### Brief
Copy out each line of the records below word for word, leaving out the pictures.
[begin The data]
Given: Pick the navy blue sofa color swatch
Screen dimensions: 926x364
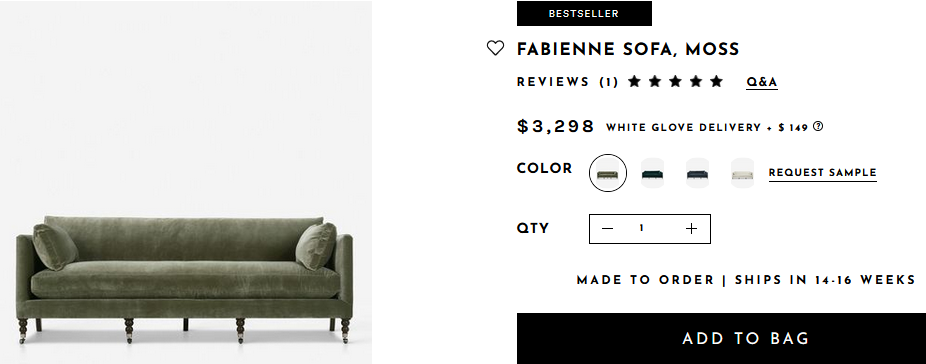Looking at the screenshot, I should click(x=697, y=173).
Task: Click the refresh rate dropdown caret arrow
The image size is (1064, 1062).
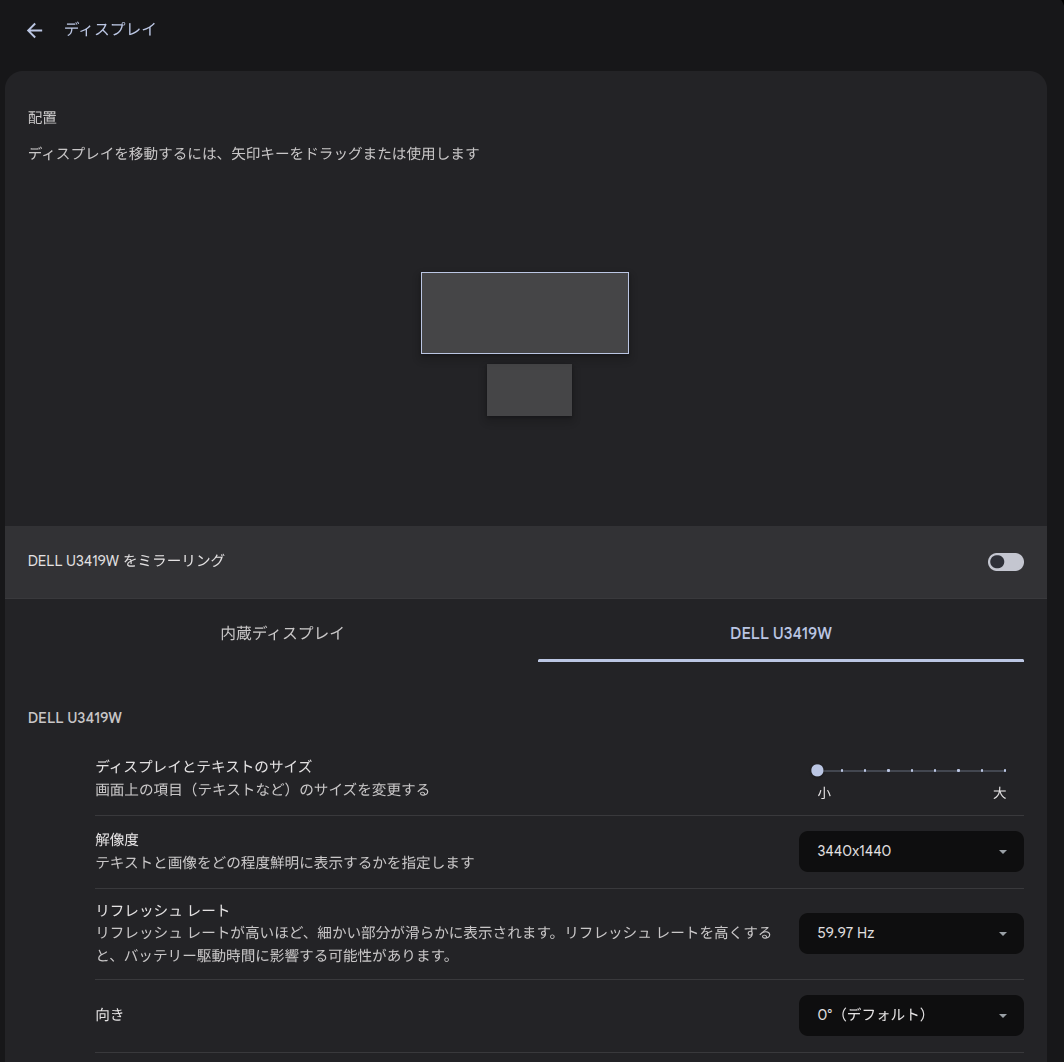Action: click(x=1002, y=934)
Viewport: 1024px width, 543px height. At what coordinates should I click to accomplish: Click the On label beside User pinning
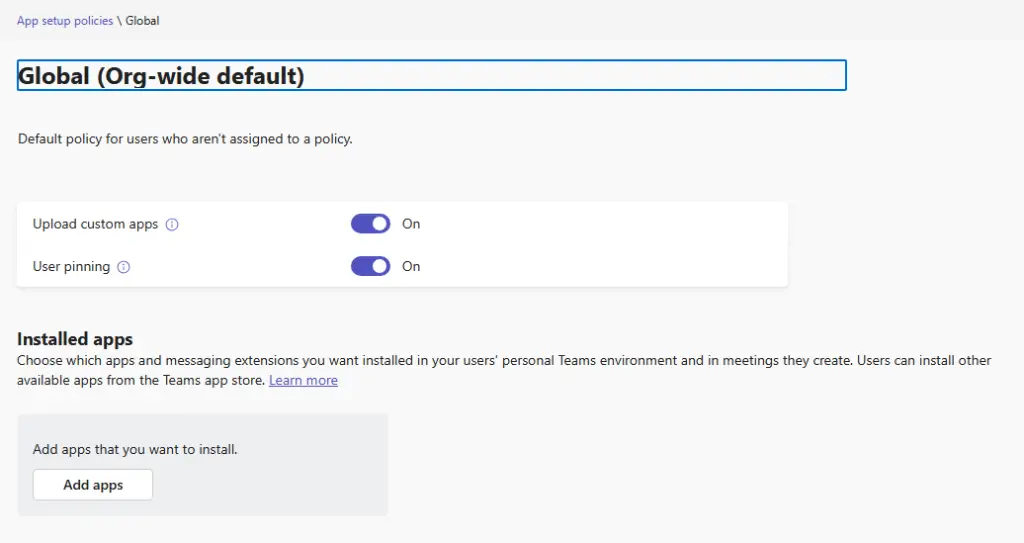coord(411,267)
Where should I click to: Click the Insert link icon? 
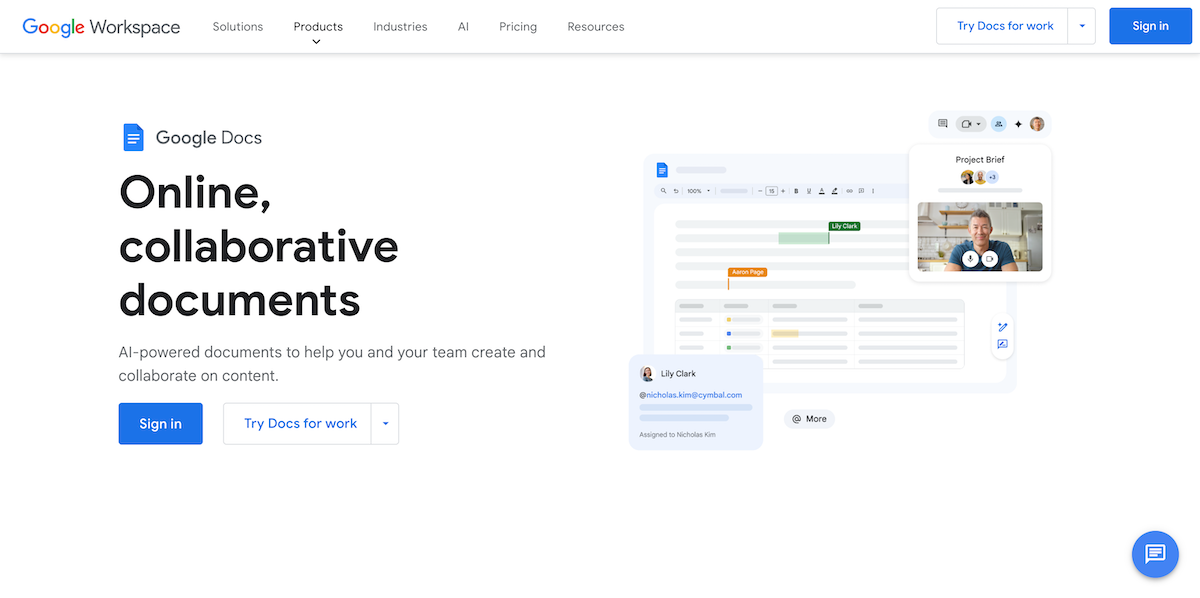pos(850,191)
[end The data]
### Correct response
Given: Pick the navy blue sofa color swatch
Screen dimensions: 926x364
Looking at the screenshot, I should click(x=697, y=173).
Task: Click the refresh rate dropdown caret arrow
The image size is (1064, 1062).
Action: click(x=1002, y=934)
Viewport: 1024px width, 543px height. At what coordinates should I click to accomplish: Click the On label beside User pinning
coord(411,267)
Where should I click to: Click the Insert link icon? 
pos(850,191)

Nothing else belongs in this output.